Mr. Bad on Things to say when you’re losing a technical argument. (Thanks, Lars).

Tess Gerritsen on visiting bookstores stocking her book:

That’s how it is for authors on the road. Whether you’re just starting out, or you’re already a NYT bestselling writer, any delusions of grandeur you may harbor will quickly be squashed by a few sobering bookstore visits. Some people imagine that the happiest time in a writer’s life is when he first sees his book in the stores.

That’s not true.

The happiest time in an author’s life is during the weeks BEFORE the book goes on sale. Those are the weeks when all good things are still possible, when we’re allowed to entertain our most deeply held dreams. Before the nasty reviews appear, before the disappointing sales figures. Before we’re reminded, yet again, just how insignificant we are.

Mary Anne Mohanraj is contributing to a new grouplitblog. Deslit. More announcements than posts, but we’re hopeful.

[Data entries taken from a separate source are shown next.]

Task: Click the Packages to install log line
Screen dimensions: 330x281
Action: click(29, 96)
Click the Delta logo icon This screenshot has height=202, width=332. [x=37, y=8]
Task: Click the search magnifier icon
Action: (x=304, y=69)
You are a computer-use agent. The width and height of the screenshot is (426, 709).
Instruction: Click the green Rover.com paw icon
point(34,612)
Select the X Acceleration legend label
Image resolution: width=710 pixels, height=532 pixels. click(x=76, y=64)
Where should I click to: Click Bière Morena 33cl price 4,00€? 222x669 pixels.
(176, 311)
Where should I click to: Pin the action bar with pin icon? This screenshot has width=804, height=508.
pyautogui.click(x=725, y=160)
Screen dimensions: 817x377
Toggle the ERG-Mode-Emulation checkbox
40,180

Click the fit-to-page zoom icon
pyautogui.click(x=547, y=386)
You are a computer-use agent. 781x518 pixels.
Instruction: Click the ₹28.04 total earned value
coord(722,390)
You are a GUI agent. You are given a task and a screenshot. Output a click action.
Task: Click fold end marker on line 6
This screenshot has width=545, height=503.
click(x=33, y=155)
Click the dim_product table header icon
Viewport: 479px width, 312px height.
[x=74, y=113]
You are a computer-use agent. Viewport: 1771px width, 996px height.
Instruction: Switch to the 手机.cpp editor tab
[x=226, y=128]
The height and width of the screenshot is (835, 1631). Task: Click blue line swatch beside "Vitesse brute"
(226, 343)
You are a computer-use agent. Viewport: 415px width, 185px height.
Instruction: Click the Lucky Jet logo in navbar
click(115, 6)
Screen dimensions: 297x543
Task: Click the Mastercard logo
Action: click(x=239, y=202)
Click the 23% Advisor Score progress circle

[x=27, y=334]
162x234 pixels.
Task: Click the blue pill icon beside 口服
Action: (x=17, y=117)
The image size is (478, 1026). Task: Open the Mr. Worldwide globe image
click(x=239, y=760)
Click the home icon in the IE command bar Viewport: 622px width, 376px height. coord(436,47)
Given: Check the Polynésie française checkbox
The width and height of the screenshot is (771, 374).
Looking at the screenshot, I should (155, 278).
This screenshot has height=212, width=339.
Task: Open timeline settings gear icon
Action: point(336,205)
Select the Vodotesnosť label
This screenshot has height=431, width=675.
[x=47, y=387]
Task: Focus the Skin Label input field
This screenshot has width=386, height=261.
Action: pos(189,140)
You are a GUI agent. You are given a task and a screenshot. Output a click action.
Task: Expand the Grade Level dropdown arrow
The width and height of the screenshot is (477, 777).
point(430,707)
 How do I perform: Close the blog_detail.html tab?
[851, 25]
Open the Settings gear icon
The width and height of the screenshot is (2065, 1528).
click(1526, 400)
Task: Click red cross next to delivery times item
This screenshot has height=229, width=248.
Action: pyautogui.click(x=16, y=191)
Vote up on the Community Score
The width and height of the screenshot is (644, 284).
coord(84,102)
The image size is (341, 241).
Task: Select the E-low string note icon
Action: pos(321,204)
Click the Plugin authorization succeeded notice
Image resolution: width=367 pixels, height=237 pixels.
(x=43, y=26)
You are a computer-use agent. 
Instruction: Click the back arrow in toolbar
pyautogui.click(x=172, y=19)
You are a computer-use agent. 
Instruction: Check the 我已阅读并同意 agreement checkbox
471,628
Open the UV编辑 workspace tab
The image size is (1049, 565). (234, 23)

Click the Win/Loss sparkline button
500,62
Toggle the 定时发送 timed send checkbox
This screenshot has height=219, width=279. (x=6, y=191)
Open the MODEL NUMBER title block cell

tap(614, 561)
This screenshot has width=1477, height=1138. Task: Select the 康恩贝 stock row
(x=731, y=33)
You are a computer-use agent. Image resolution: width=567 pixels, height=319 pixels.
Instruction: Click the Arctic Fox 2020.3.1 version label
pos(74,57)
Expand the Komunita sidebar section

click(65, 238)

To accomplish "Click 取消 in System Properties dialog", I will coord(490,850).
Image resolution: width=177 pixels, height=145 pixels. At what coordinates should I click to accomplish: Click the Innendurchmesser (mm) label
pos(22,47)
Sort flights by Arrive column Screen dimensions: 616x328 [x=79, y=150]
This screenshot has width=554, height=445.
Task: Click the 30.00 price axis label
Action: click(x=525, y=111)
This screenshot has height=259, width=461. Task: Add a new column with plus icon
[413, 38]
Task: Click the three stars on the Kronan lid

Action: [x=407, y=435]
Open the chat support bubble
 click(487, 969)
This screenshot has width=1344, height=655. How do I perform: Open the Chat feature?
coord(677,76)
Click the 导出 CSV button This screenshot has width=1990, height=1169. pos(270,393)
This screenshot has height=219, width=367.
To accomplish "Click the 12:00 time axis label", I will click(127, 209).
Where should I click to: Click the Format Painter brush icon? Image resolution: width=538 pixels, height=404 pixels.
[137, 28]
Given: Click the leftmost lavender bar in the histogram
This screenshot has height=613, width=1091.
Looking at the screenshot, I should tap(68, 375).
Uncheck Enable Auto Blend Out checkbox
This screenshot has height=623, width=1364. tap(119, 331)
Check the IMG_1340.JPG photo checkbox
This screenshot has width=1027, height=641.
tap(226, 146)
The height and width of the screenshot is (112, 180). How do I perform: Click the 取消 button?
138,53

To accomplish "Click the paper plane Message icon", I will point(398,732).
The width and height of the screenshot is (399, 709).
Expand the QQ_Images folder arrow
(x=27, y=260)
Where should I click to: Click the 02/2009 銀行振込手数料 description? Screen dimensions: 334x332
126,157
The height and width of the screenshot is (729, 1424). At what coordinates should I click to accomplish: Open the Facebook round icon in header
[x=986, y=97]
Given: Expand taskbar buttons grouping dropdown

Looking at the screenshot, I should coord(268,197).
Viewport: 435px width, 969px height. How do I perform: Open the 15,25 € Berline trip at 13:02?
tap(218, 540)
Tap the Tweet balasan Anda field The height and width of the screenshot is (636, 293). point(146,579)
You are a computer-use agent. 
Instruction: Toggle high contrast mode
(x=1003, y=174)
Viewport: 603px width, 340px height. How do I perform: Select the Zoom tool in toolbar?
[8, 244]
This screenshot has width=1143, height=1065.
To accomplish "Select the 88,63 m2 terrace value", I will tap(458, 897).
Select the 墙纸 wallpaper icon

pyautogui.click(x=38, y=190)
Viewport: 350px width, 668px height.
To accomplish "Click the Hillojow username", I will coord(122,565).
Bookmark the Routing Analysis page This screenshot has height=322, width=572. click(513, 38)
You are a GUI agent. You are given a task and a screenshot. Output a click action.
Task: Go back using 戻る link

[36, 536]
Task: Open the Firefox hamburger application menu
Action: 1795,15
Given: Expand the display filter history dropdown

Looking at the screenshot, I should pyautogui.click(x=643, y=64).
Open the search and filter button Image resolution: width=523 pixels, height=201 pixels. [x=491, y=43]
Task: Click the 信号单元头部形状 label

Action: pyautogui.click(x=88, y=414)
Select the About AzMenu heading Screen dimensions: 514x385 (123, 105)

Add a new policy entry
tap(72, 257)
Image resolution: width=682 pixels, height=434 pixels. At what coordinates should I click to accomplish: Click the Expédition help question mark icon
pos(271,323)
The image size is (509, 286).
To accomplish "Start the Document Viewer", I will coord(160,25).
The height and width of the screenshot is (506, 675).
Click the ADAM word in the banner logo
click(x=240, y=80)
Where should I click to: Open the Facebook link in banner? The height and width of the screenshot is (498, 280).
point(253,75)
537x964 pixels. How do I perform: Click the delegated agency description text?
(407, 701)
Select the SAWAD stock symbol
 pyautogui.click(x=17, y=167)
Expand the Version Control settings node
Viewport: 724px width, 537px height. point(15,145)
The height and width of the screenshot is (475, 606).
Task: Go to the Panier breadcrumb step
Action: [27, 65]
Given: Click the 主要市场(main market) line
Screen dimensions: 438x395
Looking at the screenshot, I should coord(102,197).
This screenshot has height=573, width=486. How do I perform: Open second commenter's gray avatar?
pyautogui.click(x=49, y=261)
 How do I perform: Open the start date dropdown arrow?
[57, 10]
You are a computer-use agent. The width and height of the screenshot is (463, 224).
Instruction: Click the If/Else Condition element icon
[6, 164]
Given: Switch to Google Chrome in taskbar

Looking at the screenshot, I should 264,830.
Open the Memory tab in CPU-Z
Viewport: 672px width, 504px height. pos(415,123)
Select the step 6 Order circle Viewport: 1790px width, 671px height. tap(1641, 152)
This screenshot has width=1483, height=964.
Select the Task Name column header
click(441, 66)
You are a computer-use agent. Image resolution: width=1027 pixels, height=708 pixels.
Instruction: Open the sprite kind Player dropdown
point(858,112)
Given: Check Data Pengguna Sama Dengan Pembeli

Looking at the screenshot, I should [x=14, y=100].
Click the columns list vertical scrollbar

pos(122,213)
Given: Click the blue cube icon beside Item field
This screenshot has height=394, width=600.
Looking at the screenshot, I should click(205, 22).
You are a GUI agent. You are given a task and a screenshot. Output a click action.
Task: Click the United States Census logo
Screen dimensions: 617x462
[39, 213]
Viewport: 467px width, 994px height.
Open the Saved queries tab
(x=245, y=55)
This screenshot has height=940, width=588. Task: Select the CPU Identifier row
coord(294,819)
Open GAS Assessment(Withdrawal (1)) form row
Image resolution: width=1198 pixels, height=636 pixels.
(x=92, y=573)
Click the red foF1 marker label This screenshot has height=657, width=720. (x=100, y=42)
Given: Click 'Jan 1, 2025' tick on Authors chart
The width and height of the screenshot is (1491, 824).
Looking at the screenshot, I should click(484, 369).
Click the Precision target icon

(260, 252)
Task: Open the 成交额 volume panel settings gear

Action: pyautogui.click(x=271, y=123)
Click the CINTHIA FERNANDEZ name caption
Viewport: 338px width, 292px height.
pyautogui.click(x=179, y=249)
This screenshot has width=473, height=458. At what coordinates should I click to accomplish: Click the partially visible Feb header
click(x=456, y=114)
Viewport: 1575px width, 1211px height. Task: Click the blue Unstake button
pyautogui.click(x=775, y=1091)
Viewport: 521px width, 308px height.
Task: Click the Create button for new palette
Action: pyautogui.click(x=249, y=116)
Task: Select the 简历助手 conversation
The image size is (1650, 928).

2 Great Developments in the Open Source World. The State of Massachusetts is moving away from proprietary formats like .doc. GNU Releases a New License Intended to Combat DRM:

The draft version may contain a proposal to penalize those companies which use digital rights management (DRM) software which protects songs and films against piracy, and which is seen as an anomaly by the free software association.

Were fundamentally opposed to DRM. We think its a dead end for society, Greve said, adding all software should be free to use and that artists could be paid for their films and music by a general taxation on Internet connections.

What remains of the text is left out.